TASK = Your answer should consist of each line below that includes the word "screenshot".

TASK INPUTS =

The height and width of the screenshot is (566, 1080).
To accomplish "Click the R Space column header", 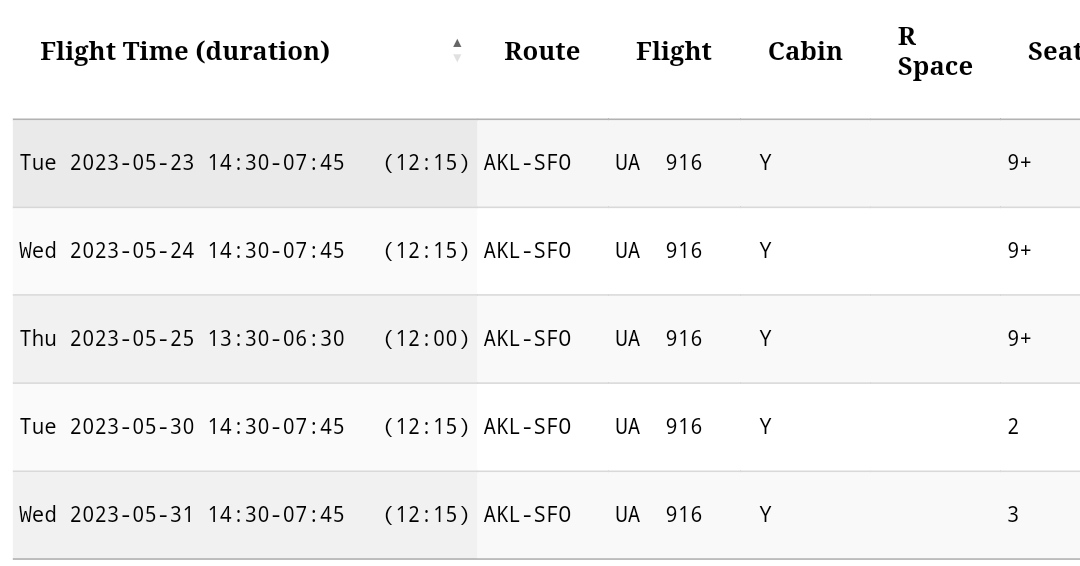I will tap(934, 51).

* * *

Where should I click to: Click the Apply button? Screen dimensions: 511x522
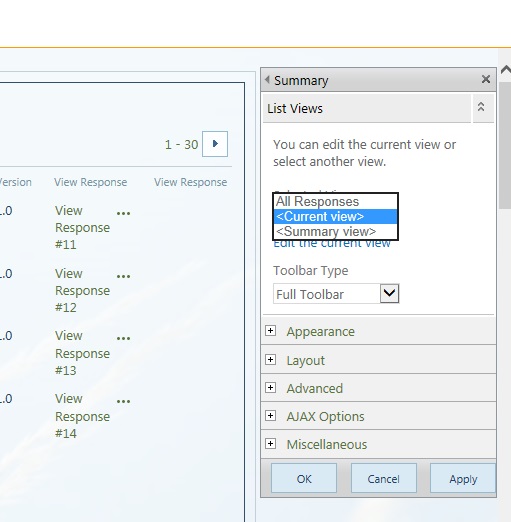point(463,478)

--

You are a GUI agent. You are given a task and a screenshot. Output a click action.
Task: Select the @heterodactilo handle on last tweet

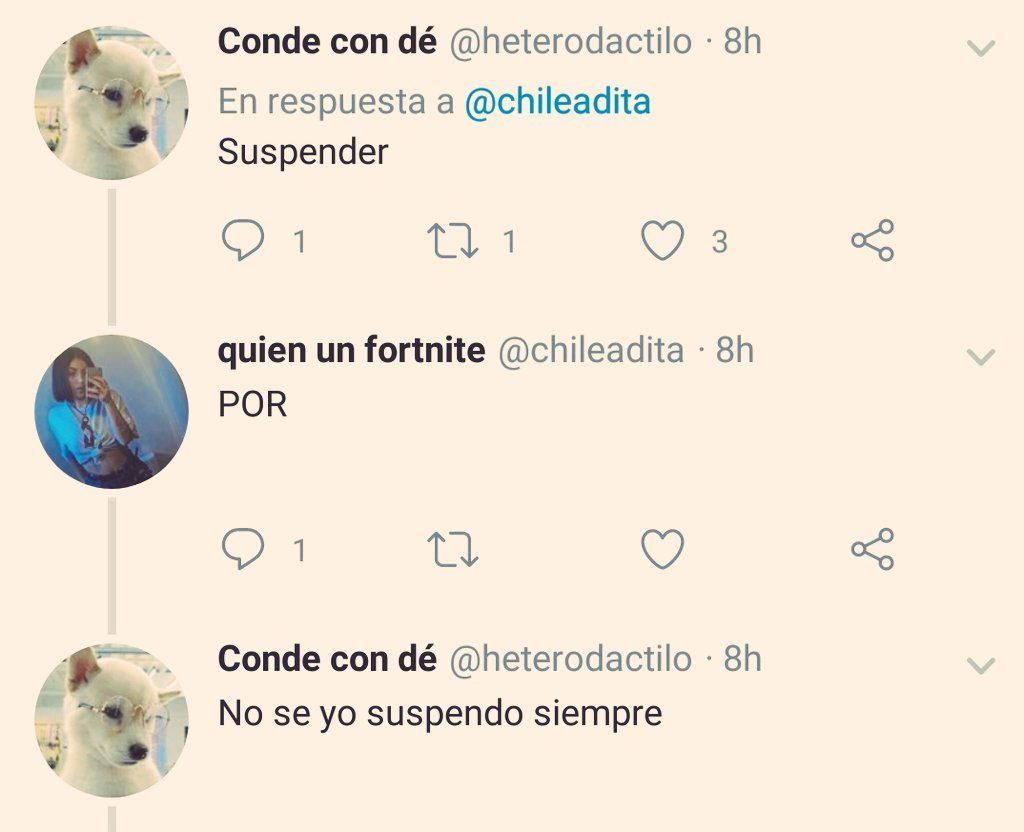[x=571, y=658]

WRITTEN SOLUTION =
The height and width of the screenshot is (566, 1080).
You are a GUI agent. You are given a task and a screenshot. Output a click action.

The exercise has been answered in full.